━━━ MATERIAL PROVIDED

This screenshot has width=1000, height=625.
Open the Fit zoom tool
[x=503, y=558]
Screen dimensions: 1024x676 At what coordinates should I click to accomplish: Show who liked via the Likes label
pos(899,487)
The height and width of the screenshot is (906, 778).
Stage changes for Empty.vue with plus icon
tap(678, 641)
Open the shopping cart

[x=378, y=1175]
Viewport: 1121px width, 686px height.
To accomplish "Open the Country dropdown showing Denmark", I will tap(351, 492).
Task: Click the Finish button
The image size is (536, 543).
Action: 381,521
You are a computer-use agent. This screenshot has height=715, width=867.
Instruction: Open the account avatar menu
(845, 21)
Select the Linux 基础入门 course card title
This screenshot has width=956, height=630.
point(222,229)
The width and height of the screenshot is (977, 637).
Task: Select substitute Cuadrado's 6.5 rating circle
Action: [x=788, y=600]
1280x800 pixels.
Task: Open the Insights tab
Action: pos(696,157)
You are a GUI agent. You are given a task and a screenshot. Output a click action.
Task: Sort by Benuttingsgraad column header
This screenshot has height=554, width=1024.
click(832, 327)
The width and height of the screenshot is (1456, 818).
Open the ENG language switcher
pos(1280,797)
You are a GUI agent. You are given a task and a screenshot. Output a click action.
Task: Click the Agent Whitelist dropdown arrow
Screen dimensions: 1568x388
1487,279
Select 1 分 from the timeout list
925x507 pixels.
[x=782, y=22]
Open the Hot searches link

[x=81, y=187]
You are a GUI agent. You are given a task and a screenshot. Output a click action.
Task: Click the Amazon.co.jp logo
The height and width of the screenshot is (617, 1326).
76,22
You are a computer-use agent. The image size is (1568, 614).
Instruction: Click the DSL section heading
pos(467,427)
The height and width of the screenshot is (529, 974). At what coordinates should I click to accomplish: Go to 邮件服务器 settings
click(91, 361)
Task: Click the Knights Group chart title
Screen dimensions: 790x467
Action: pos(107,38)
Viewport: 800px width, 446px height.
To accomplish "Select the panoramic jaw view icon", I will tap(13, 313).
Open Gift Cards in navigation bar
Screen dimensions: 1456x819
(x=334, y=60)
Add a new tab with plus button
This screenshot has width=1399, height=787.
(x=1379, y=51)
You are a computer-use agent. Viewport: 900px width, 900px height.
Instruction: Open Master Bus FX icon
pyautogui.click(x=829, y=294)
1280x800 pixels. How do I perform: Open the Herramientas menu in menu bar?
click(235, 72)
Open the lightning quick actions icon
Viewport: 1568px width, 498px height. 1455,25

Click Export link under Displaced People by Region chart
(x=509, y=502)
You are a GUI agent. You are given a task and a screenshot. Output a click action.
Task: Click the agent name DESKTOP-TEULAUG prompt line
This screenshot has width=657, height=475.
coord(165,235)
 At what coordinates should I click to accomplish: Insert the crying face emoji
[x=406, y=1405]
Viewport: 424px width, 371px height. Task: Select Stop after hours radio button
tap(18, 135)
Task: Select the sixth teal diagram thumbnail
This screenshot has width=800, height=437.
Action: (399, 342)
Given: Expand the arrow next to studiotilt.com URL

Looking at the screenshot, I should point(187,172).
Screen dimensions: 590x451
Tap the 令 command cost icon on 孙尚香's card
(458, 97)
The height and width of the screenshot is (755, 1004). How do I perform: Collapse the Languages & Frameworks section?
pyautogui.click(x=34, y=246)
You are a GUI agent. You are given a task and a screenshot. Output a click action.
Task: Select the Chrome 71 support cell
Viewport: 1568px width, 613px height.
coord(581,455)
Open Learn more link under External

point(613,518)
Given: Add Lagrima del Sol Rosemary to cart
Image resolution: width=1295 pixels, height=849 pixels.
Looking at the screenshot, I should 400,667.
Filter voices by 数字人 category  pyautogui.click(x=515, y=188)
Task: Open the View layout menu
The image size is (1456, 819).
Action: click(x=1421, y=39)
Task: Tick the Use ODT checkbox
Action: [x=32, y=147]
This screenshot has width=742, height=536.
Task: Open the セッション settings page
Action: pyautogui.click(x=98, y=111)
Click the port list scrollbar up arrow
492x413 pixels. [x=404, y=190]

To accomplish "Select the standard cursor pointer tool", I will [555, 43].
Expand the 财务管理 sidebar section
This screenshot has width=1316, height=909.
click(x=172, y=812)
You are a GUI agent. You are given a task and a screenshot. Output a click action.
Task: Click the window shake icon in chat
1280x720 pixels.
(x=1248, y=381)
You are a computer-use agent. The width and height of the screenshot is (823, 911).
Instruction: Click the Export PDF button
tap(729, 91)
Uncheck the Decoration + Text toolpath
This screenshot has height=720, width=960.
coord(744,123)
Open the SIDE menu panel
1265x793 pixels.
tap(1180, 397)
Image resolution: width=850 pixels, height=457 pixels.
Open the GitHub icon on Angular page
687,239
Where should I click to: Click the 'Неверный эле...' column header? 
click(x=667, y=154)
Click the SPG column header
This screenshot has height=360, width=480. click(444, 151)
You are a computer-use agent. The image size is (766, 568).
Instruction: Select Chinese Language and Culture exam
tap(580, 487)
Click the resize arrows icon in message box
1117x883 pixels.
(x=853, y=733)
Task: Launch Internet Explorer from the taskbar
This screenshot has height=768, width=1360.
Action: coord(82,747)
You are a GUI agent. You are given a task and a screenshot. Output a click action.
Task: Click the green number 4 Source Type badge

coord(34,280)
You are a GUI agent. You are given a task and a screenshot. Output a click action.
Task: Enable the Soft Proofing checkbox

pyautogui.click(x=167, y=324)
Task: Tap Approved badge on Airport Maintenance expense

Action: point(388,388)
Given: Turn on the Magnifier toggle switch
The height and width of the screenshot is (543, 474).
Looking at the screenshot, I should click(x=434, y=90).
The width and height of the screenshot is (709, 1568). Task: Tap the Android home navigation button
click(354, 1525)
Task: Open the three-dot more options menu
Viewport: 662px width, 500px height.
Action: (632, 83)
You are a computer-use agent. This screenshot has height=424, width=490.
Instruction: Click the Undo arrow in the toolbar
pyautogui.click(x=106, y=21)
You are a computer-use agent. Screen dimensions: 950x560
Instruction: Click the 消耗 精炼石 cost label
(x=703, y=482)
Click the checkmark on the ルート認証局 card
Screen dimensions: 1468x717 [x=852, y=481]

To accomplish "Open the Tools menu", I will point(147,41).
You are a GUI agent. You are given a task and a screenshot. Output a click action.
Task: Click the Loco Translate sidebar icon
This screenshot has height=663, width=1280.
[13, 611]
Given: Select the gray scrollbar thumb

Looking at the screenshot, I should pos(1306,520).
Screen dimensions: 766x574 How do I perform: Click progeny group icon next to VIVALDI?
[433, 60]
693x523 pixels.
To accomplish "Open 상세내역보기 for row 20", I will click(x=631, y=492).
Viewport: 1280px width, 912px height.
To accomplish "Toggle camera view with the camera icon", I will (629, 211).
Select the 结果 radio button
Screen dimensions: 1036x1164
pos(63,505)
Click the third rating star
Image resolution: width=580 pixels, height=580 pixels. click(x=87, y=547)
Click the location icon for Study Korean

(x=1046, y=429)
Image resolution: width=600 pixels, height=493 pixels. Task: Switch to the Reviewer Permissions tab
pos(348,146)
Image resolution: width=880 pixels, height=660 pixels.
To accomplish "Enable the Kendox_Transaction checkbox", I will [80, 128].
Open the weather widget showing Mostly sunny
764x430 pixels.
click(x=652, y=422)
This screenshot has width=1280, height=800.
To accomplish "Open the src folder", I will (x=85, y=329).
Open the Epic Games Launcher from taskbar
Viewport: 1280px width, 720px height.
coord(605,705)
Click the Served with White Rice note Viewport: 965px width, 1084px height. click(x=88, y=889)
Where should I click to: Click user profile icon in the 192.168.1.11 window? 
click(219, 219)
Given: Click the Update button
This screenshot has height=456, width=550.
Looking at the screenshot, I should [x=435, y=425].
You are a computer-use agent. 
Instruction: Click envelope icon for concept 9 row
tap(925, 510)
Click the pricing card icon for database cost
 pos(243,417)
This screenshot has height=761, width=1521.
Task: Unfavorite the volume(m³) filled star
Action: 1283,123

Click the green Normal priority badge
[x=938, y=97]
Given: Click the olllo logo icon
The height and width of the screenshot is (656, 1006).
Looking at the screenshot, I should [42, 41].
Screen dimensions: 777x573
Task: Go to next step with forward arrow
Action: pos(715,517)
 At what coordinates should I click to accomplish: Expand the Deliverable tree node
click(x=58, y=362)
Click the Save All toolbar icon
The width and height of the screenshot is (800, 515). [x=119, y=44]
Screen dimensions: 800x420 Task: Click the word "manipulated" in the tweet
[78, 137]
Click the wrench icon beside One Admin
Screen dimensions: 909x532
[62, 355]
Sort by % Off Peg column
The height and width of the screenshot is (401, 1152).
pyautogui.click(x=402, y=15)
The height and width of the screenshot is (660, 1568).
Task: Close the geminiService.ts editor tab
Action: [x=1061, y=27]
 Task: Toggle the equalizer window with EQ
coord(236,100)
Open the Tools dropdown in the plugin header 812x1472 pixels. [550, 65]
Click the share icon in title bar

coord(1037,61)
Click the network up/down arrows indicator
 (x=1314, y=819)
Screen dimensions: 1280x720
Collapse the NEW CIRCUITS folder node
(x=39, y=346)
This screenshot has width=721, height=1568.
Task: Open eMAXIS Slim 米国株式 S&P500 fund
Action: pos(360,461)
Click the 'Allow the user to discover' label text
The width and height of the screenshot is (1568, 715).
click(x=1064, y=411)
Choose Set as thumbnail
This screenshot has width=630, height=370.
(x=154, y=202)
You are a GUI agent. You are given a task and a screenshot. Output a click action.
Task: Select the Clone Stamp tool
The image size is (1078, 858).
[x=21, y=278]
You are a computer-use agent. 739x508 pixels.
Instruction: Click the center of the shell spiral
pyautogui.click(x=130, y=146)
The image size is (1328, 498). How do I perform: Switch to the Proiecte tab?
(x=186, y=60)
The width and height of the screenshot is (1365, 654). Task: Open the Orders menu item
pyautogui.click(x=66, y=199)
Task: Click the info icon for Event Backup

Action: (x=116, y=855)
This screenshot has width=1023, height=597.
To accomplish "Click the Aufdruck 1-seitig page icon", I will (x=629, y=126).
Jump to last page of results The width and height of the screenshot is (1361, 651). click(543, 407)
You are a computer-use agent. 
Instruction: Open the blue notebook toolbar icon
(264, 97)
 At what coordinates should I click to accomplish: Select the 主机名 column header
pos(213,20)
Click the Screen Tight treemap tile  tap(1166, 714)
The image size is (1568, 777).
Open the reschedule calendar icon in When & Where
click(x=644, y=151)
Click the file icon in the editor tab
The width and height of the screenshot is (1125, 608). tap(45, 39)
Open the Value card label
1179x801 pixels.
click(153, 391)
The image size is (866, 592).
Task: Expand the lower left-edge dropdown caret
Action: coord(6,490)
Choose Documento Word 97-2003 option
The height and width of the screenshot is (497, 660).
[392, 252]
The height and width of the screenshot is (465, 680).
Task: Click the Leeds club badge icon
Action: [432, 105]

━━━━━━

Among the entries above, which lines include "thumbnail"? List them all.

Task: Select the sixth teal diagram thumbnail
Choose Set as thumbnail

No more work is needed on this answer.